Dari PT ke Penyederhanaan Fraksi. Bilamana ditelaah, konstitusi yang sekarang ini, tidak ada memberikan rambu-rambu apapun berkenaan dengan ada tidaknya Parliementary Threshold, ambang batas minimal jumlah suara yang harus diperoleh oleh sebuah partai politik dalam sebuah pemilihan umum, agar dapat dihitung kursi yang menjadi haknya. Kebijakan hukum di awal reformasi, yang berkenaan dengan demokrasi adalah menyempurnakan aturan dasar mengenai jaminan dan pelaksanaan kedaulatan rakyat serta memperluas partisipasi rakyat agar sesuai dengan perkembangan demokrasi (Sekjen MPR; 2011; 12). Namun ketika pembentuk undang-undang, menyusun UU yang berkenaan dengan partai politik dan pemilihan umum, telah memasukkan kebijakan hukum baru yang bertujuan untuk mengurangi jumlah partai peserta pemilihan umum untuk pemilihan umum berikutnya. Lihat UU No. 3 Tahun 1999 tentang Pemilihan Umum, dimana pasal 39 angka (3) menyebutkan bahwa untuk dapat mengikuti pemilu berikutnya partai politik harus memiliki sebanyak 2 % (dua perseratus) dari jumlah kursi DPR atau memiliki sekurang-kurangnya 3 % (tiga perseratus) jumlah kursi DPRD I atau DPRD II yang tersebar sekurang-kurangnya di ½ (setengah) jumlah propinsi dan di ½ (setengah) jumlah kabupaten/kotamadya seluruh Indonesia berdasarkan hasil Pemilihan umum.
########################################
> **Yang Perlu Dikerjakan**:
1 > Ringkaslah paragraf dalam kutipan halaman yang diawali dengan "Bilamana ditelaah" menjadi sebuah daftar yang tetap memuat fakta-fakta utamanya.
2 > Lanjutkan kutipan halaman tentang ambang batas parlemen dan penyederhanaan fraksi, dimulai setelah kalimat terakhirnya.

> **Data yang Disediakan**:
########################################
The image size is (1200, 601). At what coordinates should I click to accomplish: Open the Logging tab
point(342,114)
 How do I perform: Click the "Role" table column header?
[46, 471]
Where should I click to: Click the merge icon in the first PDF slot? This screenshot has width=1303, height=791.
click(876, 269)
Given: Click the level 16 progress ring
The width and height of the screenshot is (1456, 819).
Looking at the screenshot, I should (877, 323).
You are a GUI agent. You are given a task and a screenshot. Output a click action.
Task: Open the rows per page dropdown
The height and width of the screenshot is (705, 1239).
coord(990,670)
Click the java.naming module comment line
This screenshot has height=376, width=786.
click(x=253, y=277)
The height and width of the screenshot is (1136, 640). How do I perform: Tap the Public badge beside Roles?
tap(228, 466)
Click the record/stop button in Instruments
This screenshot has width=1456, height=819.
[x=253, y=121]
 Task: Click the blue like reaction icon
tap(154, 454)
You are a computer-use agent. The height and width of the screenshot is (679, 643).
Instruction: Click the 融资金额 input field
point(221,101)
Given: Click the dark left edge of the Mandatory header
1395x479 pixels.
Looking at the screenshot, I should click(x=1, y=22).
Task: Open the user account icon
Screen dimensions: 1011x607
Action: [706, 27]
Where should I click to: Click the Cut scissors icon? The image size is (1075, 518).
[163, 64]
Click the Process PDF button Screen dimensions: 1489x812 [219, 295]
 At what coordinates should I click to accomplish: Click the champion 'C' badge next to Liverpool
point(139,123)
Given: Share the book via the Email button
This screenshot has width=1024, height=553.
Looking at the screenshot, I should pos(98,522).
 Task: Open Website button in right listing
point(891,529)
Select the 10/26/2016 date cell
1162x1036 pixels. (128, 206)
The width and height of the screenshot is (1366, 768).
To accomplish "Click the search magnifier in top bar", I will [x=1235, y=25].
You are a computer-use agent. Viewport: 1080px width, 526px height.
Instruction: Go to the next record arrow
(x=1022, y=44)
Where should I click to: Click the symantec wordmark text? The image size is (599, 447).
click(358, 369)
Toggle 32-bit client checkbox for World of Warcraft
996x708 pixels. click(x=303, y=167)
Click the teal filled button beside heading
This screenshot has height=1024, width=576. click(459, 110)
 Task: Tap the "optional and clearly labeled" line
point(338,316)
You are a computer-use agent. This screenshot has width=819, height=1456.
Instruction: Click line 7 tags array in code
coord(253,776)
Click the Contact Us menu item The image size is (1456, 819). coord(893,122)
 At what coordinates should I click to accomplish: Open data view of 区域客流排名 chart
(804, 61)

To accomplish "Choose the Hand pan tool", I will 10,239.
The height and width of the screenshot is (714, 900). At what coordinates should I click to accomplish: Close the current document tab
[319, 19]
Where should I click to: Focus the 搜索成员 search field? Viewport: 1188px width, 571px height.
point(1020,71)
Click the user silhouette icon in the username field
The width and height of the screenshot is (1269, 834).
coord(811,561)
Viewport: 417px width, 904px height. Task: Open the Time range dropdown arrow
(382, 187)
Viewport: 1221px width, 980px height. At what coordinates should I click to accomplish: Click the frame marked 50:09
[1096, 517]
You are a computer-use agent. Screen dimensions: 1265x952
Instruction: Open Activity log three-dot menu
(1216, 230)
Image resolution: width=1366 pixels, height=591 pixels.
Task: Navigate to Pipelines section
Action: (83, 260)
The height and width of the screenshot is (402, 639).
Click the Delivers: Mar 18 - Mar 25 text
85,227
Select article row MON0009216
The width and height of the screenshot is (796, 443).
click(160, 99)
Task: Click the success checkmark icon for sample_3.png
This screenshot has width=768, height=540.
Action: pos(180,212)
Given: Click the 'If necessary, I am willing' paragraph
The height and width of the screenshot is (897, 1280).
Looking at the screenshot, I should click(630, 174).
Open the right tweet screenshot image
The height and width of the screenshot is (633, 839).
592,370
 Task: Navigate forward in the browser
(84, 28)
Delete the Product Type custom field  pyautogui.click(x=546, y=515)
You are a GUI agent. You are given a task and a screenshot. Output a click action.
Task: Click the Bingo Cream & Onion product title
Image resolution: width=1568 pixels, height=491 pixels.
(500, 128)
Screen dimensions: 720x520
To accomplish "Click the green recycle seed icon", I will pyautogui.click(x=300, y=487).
########################################
> **Jawaban yang Diberikan**:
1 >
- Konstitusi saat ini tidak memberikan rambu-rambu mengenai ada tidaknya Parliamentary Threshold. Parliamentary Threshold adalah ambang batas minimal suara yang harus diperoleh partai politik dalam pemilu agar kursi yang menjadi haknya dapat dihitung.
- Di awal reformasi, kebijakan hukum terkait demokrasi bertujuan menyempurnakan aturan dasar tentang jaminan dan pelaksanaan kedaulatan rakyat. Kebijakan itu juga bertujuan memperluas partisipasi rakyat sesuai perkembangan demokrasi (Sekjen MPR; 2011; 12).
- Namun, pembentuk undang-undang memasukkan kebijakan hukum baru ke dalam UU tentang partai politik dan pemilu. Kebijakan itu bertujuan mengurangi jumlah partai peserta pemilu berikutnya.
- Contohnya adalah Pasal 39 angka (3) UU No. 3 Tahun 1999 tentang Pemilihan Umum. Berdasarkan hasil pemilu, partai politik dapat mengikuti pemilu berikutnya jika memenuhi salah satu syarat berikut:
  - memiliki 2% kursi DPR; atau
  - memiliki sekurang-kurangnya 3% kursi DPRD I atau DPRD II yang tersebar di sekurang-kurangnya setengah jumlah propinsi dan setengah jumlah kabupaten/kotamadya di seluruh Indonesia.

2 >
Ketentuan ini, sama sekali tidak memberikan halangan bagi partai politik untuk memperoleh kursi di DPR, berapapun sedikitnya suara yang ia peroleh dalam pemilihan umum, asalkan suara partai itu dapat dikonversi menjadi kursi. Ketentuan ini hanya menghalangi sebuah partai politik untuk mengikuti pemilihan umum yang akan datang (Pemilu 2004). Mekanisme ini, telah menempatkan 19 partai politik di DPRRI dari 48 partai peserta (1999-2004) dan 16 partai dari 24 peserta (DPR 2004-2009).
Berbeda dengan itu, kebijakan hukum terbuka ini, berubah untuk Pemilu 2009, dimana UU memberlakukan PT 2,5 % , kemudian berubah menjadi PT 3,5 % (Pemilu 2014), dan PT 4 % untuk Pemilu 2019. Dari pemilu itu telah berhasil menyederhanakan jumlah partai di parlemen yaitu 9 partai dari 38 peserta (2009-2014), 10 partai dari 12 partai (2014-2019) dan 9 partai dari 16 partai (2019-2024). Untuk periode 2024-2029 diperkirakan 8 partai berada di parlemen dari 18 partai nasional peserta pemilu.(Zunita Putri, detiknews. per 4 Maret 2024 jam 08.27, dilihat 5 Maret jam 12.11)
Jumlah partai yang gagal masuk parlemen karena tidak berhasil memperoleh suara yang sah sekurang-kurangnya seperti yang ditentukan oleh PT 2,5 %, PT 3,5 % dan PT 4 % menyebabkan suara sah yang tidak terwakili di DPR menjadi persoalan serius dipandang dari sudut proporsionalitasnya.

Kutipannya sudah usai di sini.